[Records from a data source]
■ ■ ■ ■ ■ ■ ■

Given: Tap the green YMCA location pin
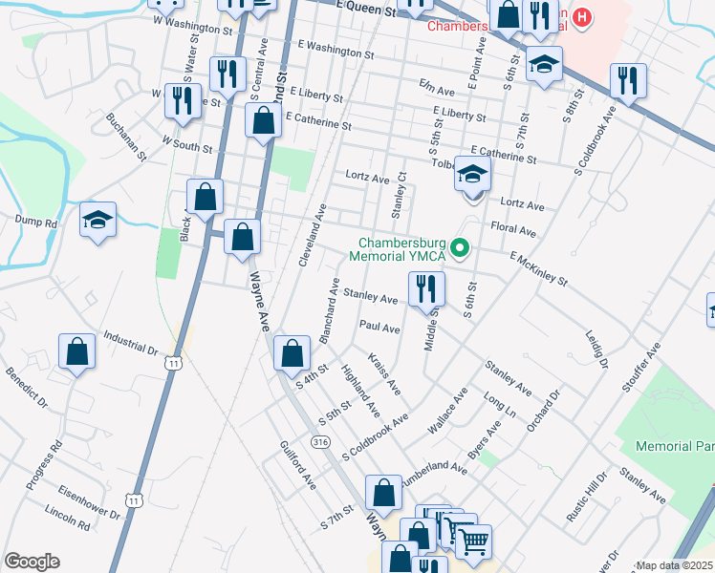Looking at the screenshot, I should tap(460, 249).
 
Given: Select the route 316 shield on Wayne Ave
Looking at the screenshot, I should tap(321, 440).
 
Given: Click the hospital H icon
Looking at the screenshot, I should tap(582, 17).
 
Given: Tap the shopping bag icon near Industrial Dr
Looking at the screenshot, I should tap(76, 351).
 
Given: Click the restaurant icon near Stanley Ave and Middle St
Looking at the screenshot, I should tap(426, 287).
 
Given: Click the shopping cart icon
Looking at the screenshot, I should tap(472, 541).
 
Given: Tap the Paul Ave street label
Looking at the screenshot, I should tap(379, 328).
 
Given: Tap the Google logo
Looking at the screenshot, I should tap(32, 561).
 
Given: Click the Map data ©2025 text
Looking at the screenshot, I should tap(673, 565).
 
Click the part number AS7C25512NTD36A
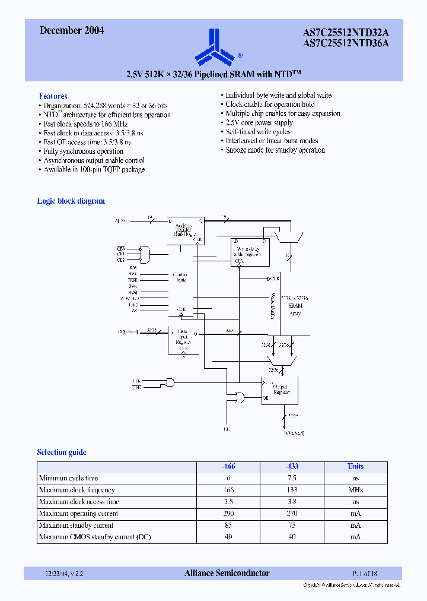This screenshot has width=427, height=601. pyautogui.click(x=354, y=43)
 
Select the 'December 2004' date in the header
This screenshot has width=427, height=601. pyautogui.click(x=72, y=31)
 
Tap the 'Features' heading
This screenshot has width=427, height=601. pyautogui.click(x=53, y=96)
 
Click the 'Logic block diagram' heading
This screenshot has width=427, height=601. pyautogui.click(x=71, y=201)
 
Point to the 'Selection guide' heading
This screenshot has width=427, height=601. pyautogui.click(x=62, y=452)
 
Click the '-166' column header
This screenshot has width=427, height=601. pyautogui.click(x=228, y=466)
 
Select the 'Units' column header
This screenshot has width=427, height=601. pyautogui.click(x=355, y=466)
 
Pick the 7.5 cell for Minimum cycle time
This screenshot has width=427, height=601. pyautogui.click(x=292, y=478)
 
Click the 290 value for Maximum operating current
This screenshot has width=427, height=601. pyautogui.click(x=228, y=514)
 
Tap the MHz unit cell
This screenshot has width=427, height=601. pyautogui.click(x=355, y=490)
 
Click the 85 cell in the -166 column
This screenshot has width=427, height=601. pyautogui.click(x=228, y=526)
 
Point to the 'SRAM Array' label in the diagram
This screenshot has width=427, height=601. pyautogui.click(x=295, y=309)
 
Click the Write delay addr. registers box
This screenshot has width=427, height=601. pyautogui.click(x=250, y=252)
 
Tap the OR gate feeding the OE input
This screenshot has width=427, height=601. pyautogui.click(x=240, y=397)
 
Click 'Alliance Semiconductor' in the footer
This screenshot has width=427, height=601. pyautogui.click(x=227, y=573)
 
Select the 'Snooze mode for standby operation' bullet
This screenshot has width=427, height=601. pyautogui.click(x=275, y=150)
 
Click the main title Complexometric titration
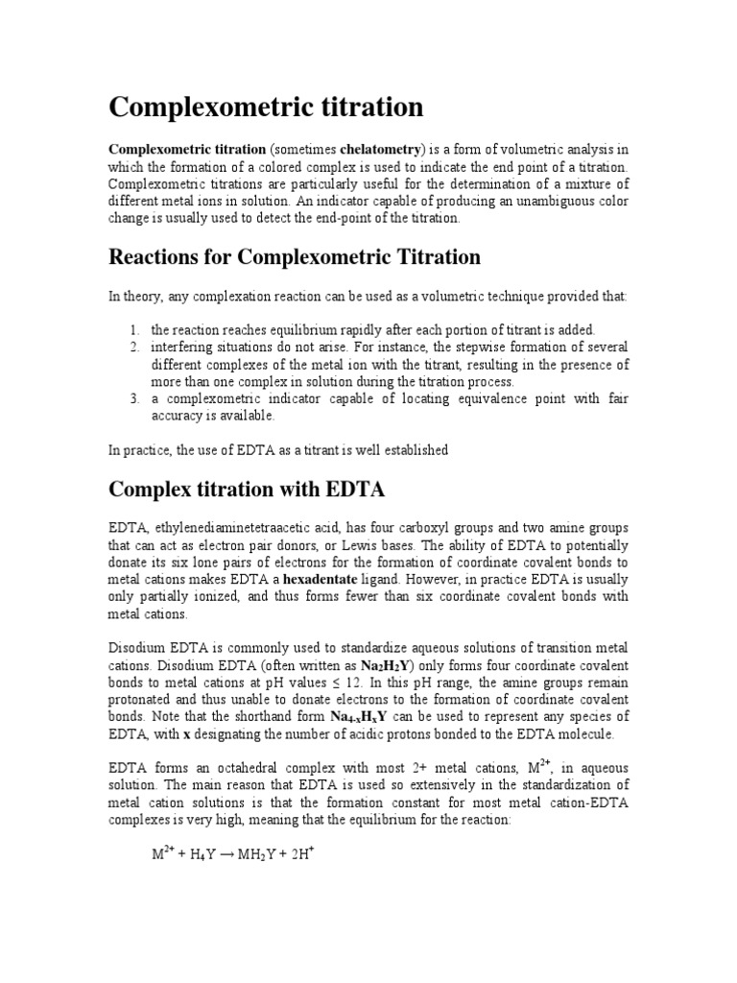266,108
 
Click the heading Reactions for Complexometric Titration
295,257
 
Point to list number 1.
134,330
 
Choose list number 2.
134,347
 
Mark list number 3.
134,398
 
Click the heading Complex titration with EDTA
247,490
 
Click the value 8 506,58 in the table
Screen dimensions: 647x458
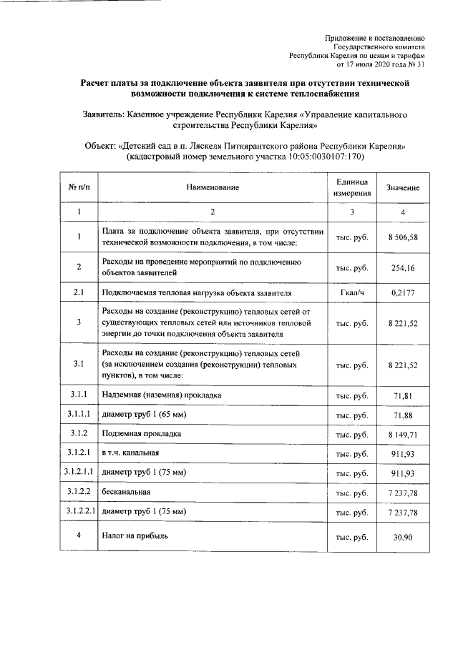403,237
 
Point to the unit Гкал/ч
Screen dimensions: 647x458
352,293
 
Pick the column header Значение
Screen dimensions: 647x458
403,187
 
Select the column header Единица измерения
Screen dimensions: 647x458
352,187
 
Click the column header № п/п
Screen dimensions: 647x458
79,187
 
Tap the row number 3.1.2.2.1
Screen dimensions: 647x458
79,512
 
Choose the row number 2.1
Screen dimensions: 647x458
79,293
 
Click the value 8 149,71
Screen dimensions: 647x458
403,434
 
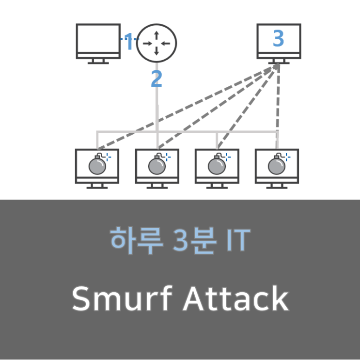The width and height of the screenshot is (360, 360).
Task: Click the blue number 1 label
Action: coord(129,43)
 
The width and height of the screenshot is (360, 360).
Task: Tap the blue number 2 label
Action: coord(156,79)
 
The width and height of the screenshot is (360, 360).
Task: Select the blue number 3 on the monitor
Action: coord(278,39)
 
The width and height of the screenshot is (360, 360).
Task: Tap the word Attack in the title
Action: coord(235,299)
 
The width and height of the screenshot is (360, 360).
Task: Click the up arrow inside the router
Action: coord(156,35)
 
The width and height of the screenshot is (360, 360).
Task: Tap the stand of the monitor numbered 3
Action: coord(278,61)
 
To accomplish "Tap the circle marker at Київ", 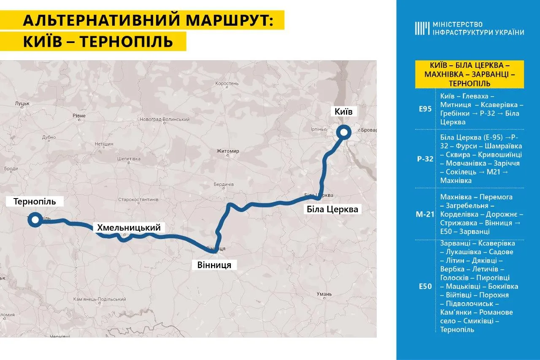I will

■ ■ ■ ■ ■ ■ ■

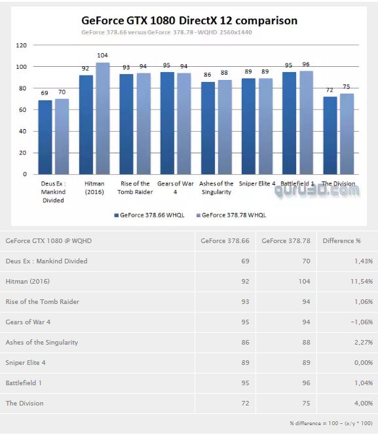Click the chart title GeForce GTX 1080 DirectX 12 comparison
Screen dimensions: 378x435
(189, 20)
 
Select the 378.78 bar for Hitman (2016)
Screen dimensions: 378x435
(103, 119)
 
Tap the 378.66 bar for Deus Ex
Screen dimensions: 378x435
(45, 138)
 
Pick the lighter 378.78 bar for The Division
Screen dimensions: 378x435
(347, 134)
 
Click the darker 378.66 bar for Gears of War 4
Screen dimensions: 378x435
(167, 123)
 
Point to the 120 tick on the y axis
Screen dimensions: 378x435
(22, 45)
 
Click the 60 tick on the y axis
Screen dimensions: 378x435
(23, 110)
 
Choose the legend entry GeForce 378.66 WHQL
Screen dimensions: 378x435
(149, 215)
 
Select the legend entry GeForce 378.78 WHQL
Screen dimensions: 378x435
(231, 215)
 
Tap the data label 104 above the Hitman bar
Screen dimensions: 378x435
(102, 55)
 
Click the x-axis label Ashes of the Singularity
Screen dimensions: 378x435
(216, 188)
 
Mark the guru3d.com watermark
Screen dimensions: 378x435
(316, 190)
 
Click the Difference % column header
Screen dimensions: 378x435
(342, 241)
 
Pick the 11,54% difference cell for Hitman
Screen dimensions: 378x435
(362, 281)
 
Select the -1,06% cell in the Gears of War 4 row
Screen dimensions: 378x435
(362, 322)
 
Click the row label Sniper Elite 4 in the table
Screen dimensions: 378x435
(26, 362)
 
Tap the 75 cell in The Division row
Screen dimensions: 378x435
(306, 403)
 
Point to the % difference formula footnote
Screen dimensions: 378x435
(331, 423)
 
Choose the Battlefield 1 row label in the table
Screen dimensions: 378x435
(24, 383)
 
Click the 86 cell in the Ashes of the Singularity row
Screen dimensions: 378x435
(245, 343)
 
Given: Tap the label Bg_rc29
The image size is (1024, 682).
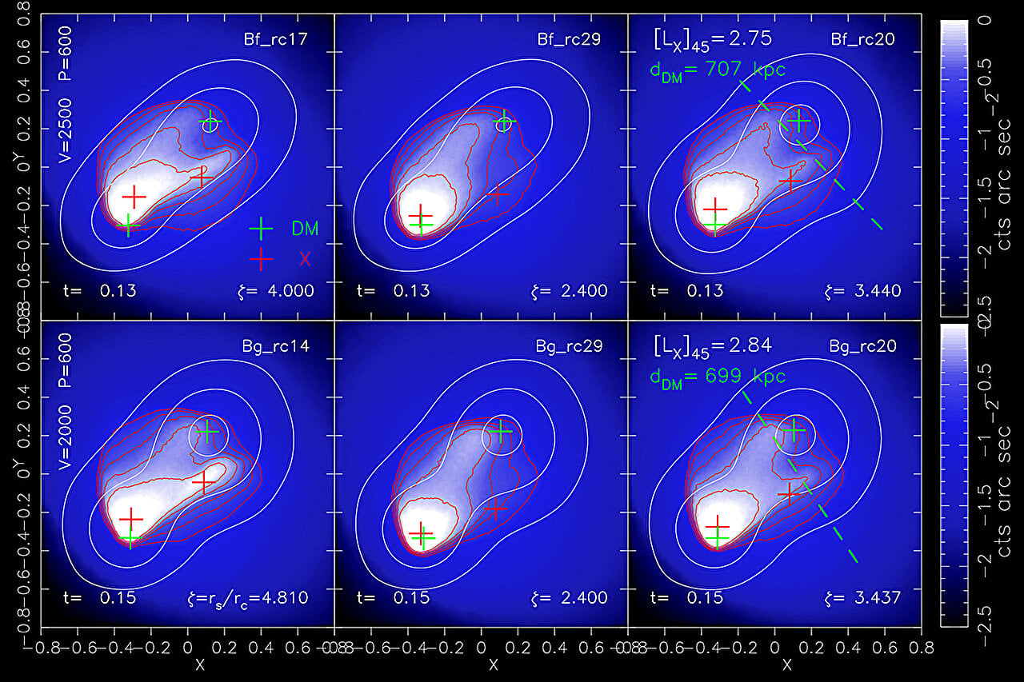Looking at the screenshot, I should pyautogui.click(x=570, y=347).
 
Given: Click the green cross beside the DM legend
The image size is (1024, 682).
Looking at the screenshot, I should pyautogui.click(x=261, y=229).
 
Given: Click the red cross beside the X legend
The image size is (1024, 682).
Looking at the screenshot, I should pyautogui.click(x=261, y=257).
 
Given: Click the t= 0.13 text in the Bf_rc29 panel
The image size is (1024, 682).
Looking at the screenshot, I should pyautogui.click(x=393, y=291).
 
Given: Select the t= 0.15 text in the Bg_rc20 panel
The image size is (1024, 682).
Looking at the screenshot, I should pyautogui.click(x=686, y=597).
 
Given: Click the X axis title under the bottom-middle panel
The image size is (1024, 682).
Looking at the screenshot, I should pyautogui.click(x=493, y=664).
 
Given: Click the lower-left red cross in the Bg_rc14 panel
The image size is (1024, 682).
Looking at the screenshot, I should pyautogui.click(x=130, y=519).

■ ■ ■ ■ ■ ■ ■

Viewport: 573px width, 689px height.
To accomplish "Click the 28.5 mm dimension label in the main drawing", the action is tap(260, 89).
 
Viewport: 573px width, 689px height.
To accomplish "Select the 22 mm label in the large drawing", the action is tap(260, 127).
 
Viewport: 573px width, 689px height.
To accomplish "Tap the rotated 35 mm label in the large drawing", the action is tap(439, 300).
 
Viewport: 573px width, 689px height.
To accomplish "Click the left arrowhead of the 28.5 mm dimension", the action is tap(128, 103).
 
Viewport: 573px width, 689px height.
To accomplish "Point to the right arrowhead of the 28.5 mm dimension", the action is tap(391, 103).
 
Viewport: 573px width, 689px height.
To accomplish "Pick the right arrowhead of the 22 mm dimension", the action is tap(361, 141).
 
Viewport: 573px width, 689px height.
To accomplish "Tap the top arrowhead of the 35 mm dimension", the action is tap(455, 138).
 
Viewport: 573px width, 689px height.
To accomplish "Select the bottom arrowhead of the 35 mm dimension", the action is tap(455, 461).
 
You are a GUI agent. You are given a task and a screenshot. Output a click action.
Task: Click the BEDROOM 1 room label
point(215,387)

■ ■ ■ ■ ■ ■ ■

• **What you need to do**
Filter the listing above down to the lines that contain the string "arrowhead", matching case exactly, and copy each of those lines.

• **Exercise response**
To accomplish "Click the left arrowhead of the 28.5 mm dimension", the action is tap(128, 103).
To accomplish "Point to the right arrowhead of the 28.5 mm dimension", the action is tap(391, 103).
To accomplish "Pick the right arrowhead of the 22 mm dimension", the action is tap(361, 141).
To accomplish "Tap the top arrowhead of the 35 mm dimension", the action is tap(455, 138).
To accomplish "Select the bottom arrowhead of the 35 mm dimension", the action is tap(455, 461).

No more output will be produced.